### Passage shown
--*--

Context – While Big Tech antitrust enforcement will plod ahead case-by-case, it is increasingly clear that simply regulating digital platforms to address competition concerns is where the real action is, at least in Europe. The most important development is the EU’s Digital Market Act (DMA). It aims to impose unprecedented regulatory mandates on a dozen or so “digital gatekeepers”. (See a chart of the DMA’s 18 “Do’s and Don’ts” here.) The German regime, with more than a year head-start, may prove a helpful guide to how the regulatory model may work, although German officials have been concerned that the European Commission does not have the regulatory heft to carry out the full DMA job.

Connecticut Continues the March of States on the Bipartisan Path to Digital Privacy Laws

Report from The Record

In Brief – Connecticut is set to become the fifth state to enact bipartisan privacy legislation, following on the heels of Utah’s successful legislation in March. The Connecticut bill allows residents to opt out of sales, targeted advertising, and profiling, and will require companies to acknowledge opt-out preference signals for targeted advertising and sales, including browser privacy settings, which is considered a strong opt-out standard among the evolving set of state measures. Companies will be required to get affirmative consent to process a range of sensitive data and give users ways to revoke consent. On issues related to children’s privacy standards, parental consent is needed to collect personal data from children under the age of 13 but businesses are banned from using personal data for targeted advertising directed at teenagers between the ages of 13 and 16. On enforcement, the bill does not allow for a private right of action and reserves enforcement to the State Attorney General.

--*--

### Dataset excerpt
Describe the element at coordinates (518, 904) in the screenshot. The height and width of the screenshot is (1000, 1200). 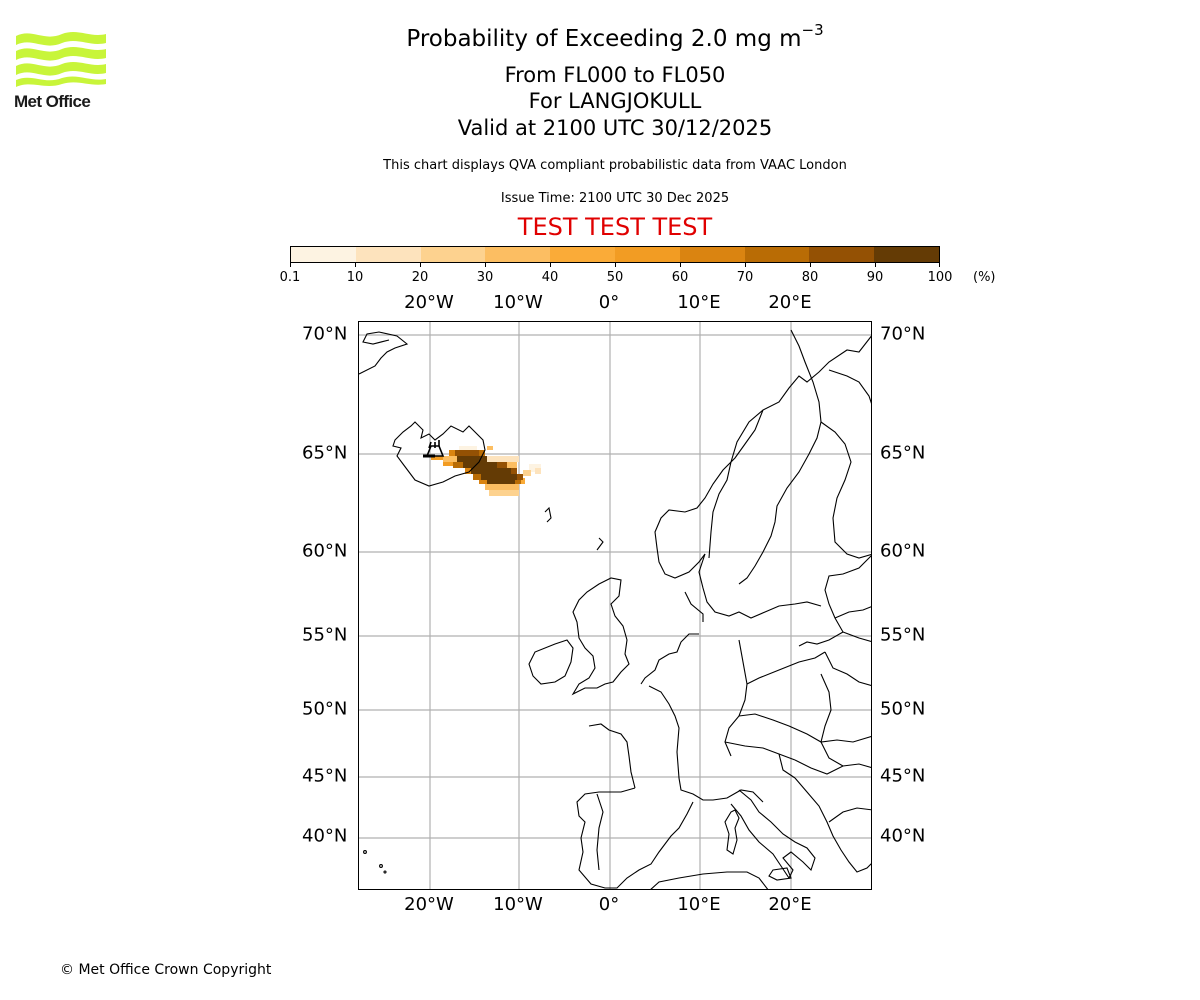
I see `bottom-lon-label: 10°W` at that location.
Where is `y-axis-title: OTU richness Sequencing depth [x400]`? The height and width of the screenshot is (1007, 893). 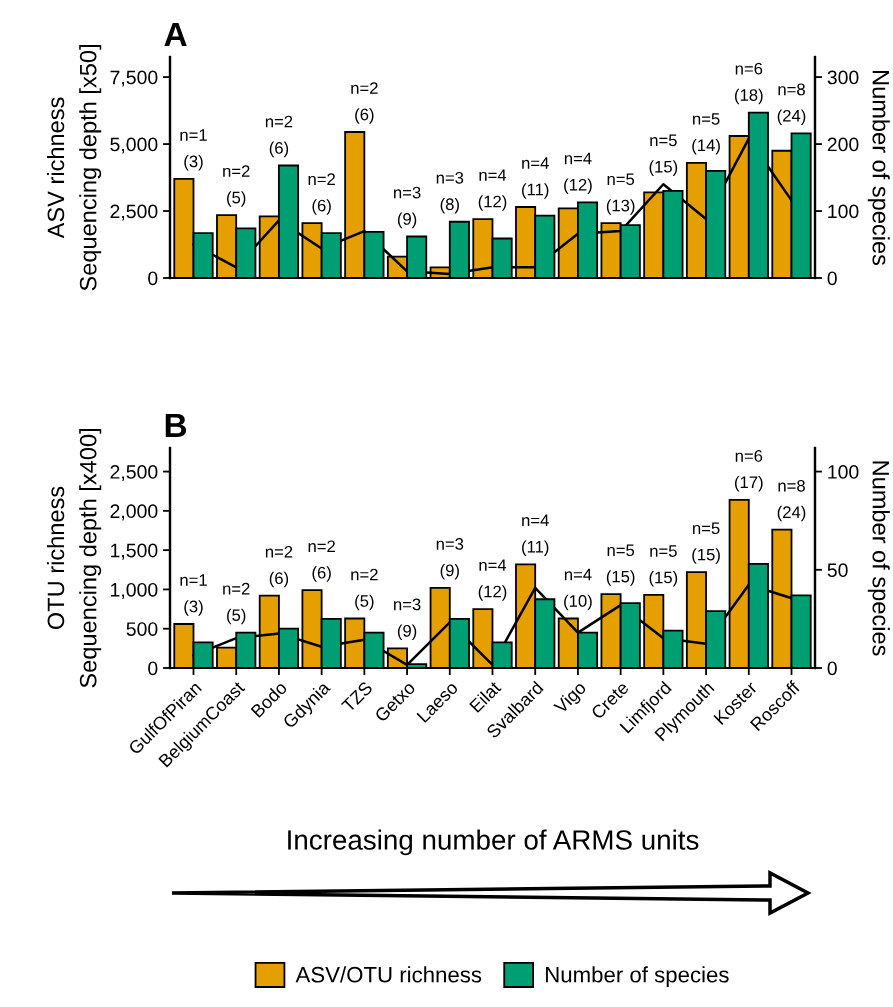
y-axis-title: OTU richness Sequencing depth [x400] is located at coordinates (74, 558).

--*--

### Exercise details
Reproduce the passage on tech regulation and Connecticut's privacy bill above word for word, from start to finish.

### Reply to the exercise
Context – While Big Tech antitrust enforcement will plod ahead case-by-case, it is increasingly clear that simply regulating digital platforms to address competition concerns is where the real action is, at least in Europe. The most important development is the EU’s Digital Market Act (DMA). It aims to impose unprecedented regulatory mandates on a dozen or so “digital gatekeepers”. (See a chart of the DMA’s 18 “Do’s and Don’ts” here.) The German regime, with more than a year head-start, may prove a helpful guide to how the regulatory model may work, although German officials have been concerned that the European Commission does not have the regulatory heft to carry out the full DMA job.

Connecticut Continues the March of States on the Bipartisan Path to Digital Privacy Laws

Report from The Record

In Brief – Connecticut is set to become the fifth state to enact bipartisan privacy legislation, following on the heels of Utah’s successful legislation in March. The Connecticut bill allows residents to opt out of sales, targeted advertising, and profiling, and will require companies to acknowledge opt-out preference signals for targeted advertising and sales, including browser privacy settings, which is considered a strong opt-out standard among the evolving set of state measures. Companies will be required to get affirmative consent to process a range of sensitive data and give users ways to revoke consent. On issues related to children’s privacy standards, parental consent is needed to collect personal data from children under the age of 13 but businesses are banned from using personal data for targeted advertising directed at teenagers between the ages of 13 and 16. On enforcement, the bill does not allow for a private right of action and reserves enforcement to the State Attorney General.